═══ Extracted records
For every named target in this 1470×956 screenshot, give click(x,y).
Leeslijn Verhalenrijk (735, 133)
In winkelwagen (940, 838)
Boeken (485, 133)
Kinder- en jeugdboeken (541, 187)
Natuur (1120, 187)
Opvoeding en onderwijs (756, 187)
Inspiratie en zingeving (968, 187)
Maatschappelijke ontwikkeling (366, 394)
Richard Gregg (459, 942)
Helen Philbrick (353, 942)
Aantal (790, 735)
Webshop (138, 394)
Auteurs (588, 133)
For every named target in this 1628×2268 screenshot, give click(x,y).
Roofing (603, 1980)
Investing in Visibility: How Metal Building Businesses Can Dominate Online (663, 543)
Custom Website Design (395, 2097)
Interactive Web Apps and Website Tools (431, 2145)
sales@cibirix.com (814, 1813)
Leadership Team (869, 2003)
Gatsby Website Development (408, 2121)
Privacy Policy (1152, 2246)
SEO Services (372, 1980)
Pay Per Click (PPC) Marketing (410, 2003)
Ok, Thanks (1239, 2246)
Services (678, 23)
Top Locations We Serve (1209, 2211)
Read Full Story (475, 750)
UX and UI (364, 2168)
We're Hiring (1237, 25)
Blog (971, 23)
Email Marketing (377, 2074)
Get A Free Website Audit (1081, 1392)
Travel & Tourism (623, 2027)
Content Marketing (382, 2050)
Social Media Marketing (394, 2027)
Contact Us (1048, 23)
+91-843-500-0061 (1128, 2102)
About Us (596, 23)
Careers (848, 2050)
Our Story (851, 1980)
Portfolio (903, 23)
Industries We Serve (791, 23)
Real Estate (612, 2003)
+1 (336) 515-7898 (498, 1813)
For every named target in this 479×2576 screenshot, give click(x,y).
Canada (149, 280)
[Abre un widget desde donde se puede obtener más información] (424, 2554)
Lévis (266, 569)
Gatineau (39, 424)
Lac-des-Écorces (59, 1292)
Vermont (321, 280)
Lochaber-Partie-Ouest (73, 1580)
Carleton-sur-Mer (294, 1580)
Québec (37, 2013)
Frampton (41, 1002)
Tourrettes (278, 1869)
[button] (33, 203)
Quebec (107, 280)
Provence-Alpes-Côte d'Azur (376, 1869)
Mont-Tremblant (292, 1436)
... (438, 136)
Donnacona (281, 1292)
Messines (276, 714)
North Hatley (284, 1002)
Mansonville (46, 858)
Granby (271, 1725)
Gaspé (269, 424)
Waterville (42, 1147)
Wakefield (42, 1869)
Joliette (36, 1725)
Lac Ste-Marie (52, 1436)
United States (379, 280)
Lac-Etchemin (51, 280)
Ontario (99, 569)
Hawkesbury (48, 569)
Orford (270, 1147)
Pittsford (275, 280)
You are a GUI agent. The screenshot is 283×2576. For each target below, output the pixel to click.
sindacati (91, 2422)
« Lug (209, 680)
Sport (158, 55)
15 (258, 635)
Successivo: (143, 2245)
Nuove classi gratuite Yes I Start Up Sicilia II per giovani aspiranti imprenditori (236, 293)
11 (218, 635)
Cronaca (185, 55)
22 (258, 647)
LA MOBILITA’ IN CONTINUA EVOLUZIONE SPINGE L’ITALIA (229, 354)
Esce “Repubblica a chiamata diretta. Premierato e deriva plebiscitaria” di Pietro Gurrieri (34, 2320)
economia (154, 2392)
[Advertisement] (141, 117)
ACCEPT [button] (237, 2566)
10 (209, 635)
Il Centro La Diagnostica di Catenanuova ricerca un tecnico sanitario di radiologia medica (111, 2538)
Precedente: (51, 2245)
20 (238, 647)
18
══════
Work task:
Output the lines above between the one holding "UX and UI (364, 2168)" and the one holding "Pittsford (275, 280)", inclusive, with nothing before or after them.

Problem solution:
UX and UI (364, 2168)
We're Hiring (1237, 25)
Blog (971, 23)
Email Marketing (377, 2074)
Get A Free Website Audit (1081, 1392)
Travel & Tourism (623, 2027)
Content Marketing (382, 2050)
Social Media Marketing (394, 2027)
Contact Us (1048, 23)
+91-843-500-0061 (1128, 2102)
About Us (596, 23)
Careers (848, 2050)
Our Story (851, 1980)
Portfolio (903, 23)
Industries We Serve (791, 23)
Real Estate (612, 2003)
+1 (336) 515-7898 (498, 1813)
For every named target in this 479×2576 screenshot, give click(x,y).
Canada (149, 280)
[Abre un widget desde donde se puede obtener más información] (424, 2554)
Lévis (266, 569)
Gatineau (39, 424)
Lac-des-Écorces (59, 1292)
Vermont (321, 280)
Lochaber-Partie-Ouest (73, 1580)
Carleton-sur-Mer (294, 1580)
Québec (37, 2013)
Frampton (41, 1002)
Tourrettes (278, 1869)
[button] (33, 203)
Quebec (107, 280)
Provence-Alpes-Côte d'Azur (376, 1869)
Mont-Tremblant (292, 1436)
... (438, 136)
Donnacona (281, 1292)
Messines (276, 714)
North Hatley (284, 1002)
Mansonville (46, 858)
Granby (271, 1725)
Gaspé (269, 424)
Waterville (42, 1147)
Wakefield (42, 1869)
Joliette (36, 1725)
Lac Ste-Marie (52, 1436)
United States (379, 280)
Lac-Etchemin (51, 280)
Ontario (99, 569)
Hawkesbury (48, 569)
Orford (270, 1147)
Pittsford (275, 280)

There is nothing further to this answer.